Here's the thing that tanks essays at band 6 and below: you make a big claim, then give almost nothing to back it up. You'll write "Social media has destroyed relationships" and spend three sentences explaining why without a single piece of actual evidence. The examiner reads it, thinks "where's the proof?", and your Task Response score drops immediately.
This is where most students stumble. You can write fine. Your grammar's decent. But you can't spot when your own argument is just floating there with nothing underneath it. That's what we're fixing today with this guide to detecting unsupported claims and strengthening your evidence.
Let me be straight with you: the IELTS examiner doesn't care about your opinion. They want to see an argument. That's claim plus evidence plus explanation. Without those three pieces, you're not arguing anything. You're just saying stuff.
The band descriptors for Task Response (that's 25% of your writing score) spell it out. Band 7+ answers "develop ideas fully" and "support main points with relevant, specific examples." Band 5 answers? They throw down claims "without adequate development" and offer "limited support."
This gap between band 5 and band 7 is where unsupported claims live. You could be making the same point in both versions, but one feels hollow and the other feels solid. It's not about vocabulary or grammar. It's about evidence.
Let's use a real IELTS question: "Some people think that all crime is a result of poverty. To what extent do you agree or disagree?"
Here's what hollow looks like:
Weak: "Crime is definitely caused by poverty. Poor people have no choice but to commit crimes. This is obvious and everyone knows it."
Three sentences. Zero evidence. The writer expects you to just nod along.
Now here's what it looks like when you actually support the idea:
Strong: "While poverty is a significant factor in crime rates, research shows it is not the sole cause. In developing nations, countries with similar poverty levels show vastly different crime rates, suggesting that cultural and legal systems play equally important roles. Additionally, white-collar crime persists in wealthy populations, demonstrating that economic desperation alone cannot explain criminal behavior."
See it?

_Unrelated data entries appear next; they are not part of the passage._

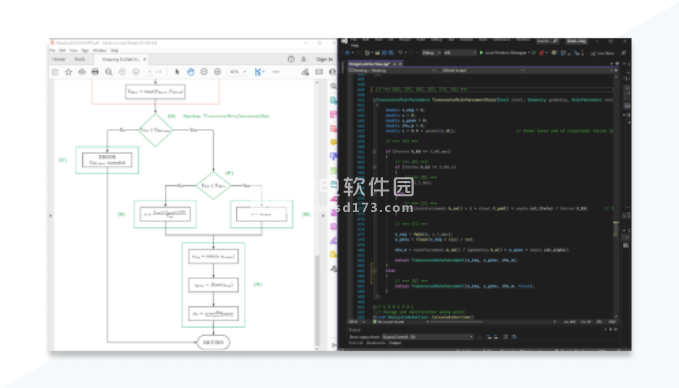The width and height of the screenshot is (679, 388).
Task: Bookmark file with star icon in Acrobat
Action: [68, 72]
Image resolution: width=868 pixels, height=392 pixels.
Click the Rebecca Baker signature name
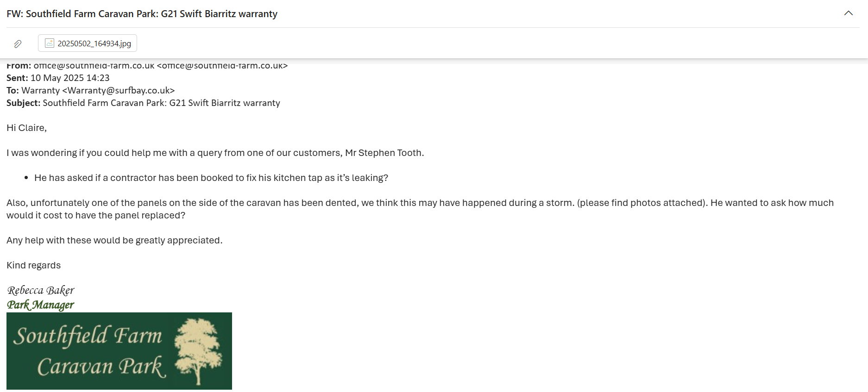[41, 291]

The strong version makes a claim, then gives you specific examples (developing nations, white-collar crime) that actually prove something. You've shown the examiner you've thought this through. This is the evidence evaluation that separates strong IELTS writing from weak writing.
You need a checklist. Run through this after your first draft.

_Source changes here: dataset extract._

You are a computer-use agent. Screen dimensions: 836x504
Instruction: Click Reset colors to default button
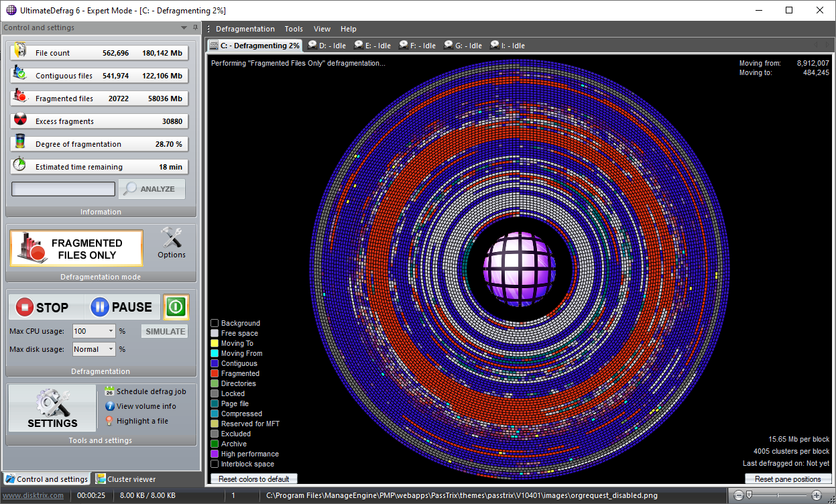[254, 479]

Quick check: After you write each body paragraph, read only the first sentence and the last sentence. Do they connect? The first sentence is your claim. The last sentence should tie back to that claim with your evidence. If they don't connect, your paragraph is unsupported.
Let's look at three different types of claims and see how evidence transforms them.

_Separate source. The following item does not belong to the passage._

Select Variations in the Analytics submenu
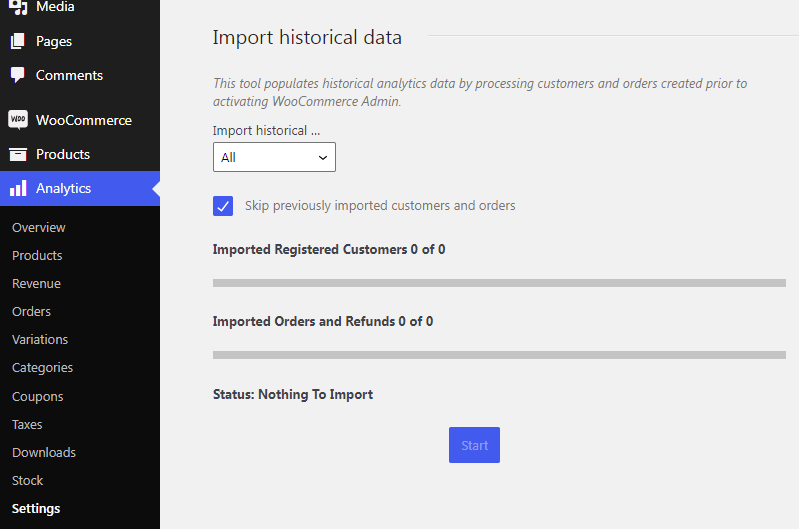 click(x=40, y=340)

Weak: "Online education is very beneficial for students. It helps them learn better and saves time."
Strong: "Online education can be particularly beneficial for students with inflexible schedules. For example, working parents can complete university degrees in their own time, and professionals can upskill without leaving their jobs. Studies show that asynchronous learning formats have retention rates comparable to in-person classes, yet reduce childcare and commuting costs by approximately 40%."
The weak version uses "very" and "better" without actually explaining what you mean. The strong version shows exactly who benefits (working parents, professionals), how they benefit (flexibility, cost savings), and backs it up with a real number (40%). This is what an argument strength checker identifies.
Weak: "Technology has made people lazy. Everyone just sits at home now instead of exercising."
Strong: "While technology can reduce physical activity for some users, the relationship is more nuanced than a simple cause-and-effect. Fitness apps and wearable technology have increased exercise tracking and motivation for millions of users. In fact, countries with high technology adoption, such as Denmark and the Netherlands, consistently rank among the world's most active populations, suggesting that technology alone doesn't determine physical behavior."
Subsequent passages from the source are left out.